Every day, 115 Americans are killed by opioid overdose.

That this number is so strikingly high underlines the language of ‘“epidemics” and “emergencies” in politicians’ speeches and newspaper headlines. Thousands of articles and millions of research dollars have become components of a concerted effort to understand, quantify and alleviate the opioid epidemic in the United States. Unsurprisingly, such a complex issue has myriad suggested causes and equally numerous proposed solutions, the majority of which tend to reflect political leanings as much as scientific or medical consensus. Is addiction the fault of the drug or the user? Will medical marijuana save us from the clutches of pharmaceutical heroin?

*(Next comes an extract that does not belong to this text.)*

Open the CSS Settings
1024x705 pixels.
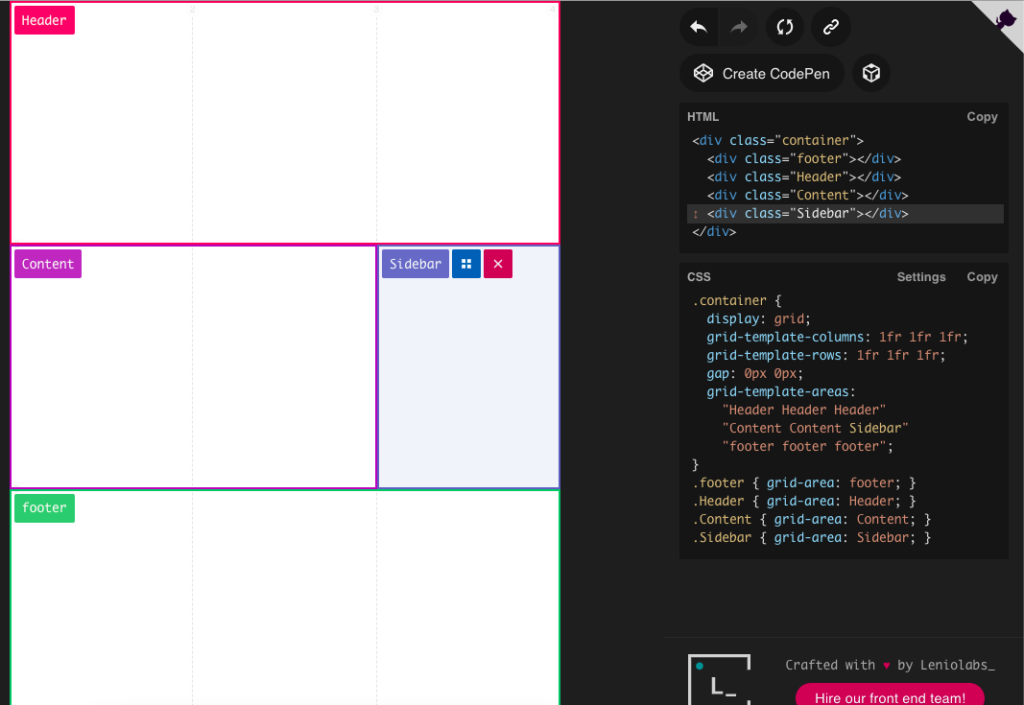921,277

Taking a step away from the political and morality debate, there are several data-based assertions we can make about the current state of opioid use in the U.S. Between 2006 and 2015, every single adult in the country had a greater than 70 percent chance of being prescribed opioids over the course of a year. A 2015 survey showed that 90 million adults were prescribed opioid-based pain medication, and a little over 10 percent misused these drugs in some manner. In the past year, 2.1 million Americans had a diagnosed opioid abuse disorder, and that number is rising even as drug prescription rates have begun to fall in response to the crisis.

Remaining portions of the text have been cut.